INTEGRITY AND VIABILITY OF HOMOGRAFT VALVES

Since it has been suggested that the leaflet tissue viability influences durability after homologous valve replacement, we compared different harvest and preservation techniques in order to examine the quality and smoothness of homograft conservation. We analyzed human aortic and pulmonary valve leaflets obtained from 'heart-beating donors' (HBD) during heart transplantation and from 'non-heart-beating donors' (NHBD) during coroner's autopsies. Valves were either cryopreserved in liquid nitrogen or stored at 4-degrees-C in nutrient medium similar to the procedure reported in our protocols of the homograft bank system.

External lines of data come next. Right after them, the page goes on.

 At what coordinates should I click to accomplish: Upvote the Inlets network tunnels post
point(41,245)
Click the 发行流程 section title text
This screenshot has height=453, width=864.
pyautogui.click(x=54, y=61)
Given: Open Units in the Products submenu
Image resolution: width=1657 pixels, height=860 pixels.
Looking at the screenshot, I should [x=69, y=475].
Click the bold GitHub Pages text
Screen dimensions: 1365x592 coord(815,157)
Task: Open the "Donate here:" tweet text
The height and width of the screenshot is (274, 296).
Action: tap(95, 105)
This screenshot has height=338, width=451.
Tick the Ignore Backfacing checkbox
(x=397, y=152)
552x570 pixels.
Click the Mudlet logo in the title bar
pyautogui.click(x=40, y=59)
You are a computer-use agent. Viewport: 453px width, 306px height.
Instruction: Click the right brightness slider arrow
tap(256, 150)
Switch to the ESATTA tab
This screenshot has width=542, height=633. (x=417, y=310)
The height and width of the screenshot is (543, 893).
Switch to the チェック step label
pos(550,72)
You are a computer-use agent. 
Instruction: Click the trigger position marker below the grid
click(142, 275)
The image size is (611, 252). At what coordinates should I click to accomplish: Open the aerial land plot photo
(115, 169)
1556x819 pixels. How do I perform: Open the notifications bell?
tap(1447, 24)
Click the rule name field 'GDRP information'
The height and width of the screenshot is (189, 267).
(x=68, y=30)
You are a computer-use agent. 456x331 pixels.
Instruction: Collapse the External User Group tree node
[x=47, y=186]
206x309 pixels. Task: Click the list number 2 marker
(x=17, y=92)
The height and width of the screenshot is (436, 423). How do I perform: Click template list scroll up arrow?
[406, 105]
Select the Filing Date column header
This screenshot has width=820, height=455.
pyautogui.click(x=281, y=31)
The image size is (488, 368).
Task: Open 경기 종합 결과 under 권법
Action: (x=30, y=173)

All grafts from NHBD had been antibiotically sterilized for 3 days beforehand. Morphological observations were made using light and electron microscopy and, in order to characterize the endothelial cell viability, a non-radioactive cell proliferation assay was used. The PGI2 secretion of the remaining endothelium was defined as the 6-keto-prostaglandin Fl a metabolite by an enzyme immunoassay. Observations in the scanning electron microscope revealed that, after cryopreservation, homografts show an almost confluent endothelium when processed within 24 h after harvest from HBD, but lack endothelial cells when obtained from NHBD. Cryopreserved grafts from NHBD exhibited an altered tissue structure with edema and vacuolization within the spongiosa of the leaflets as well as irreversible cell damage when examined under the light and transmission electron microscope. That the metabolic activity of HBD homografts was maintained was confirmed by proven PGI2 secretion (6150+/-1200 pg/3 ml M199 after cryopreservation), whereas specimens from NHBD showed a reduced (1950+/-730 pg/3 ml M199) and, after cryopreservation, almost no release (P < 0.0001). Homografts from HBD stored for 1 week at 4-degrees-C in nutrient medium displayed the highest endothelial cell viability compared to all remaining groups. It can therefore be suggested that even after cryopreservation homograft valves from HBD show a high tissue viability and.integrity. Nevertheless, due to the immunological potential of these cells, endothelial cell viability of HBD homografts should be considered carefully when used for cardiac valve replacement. It remains to be seen to what extent the immunological response to allografts influences long-term tissue durability.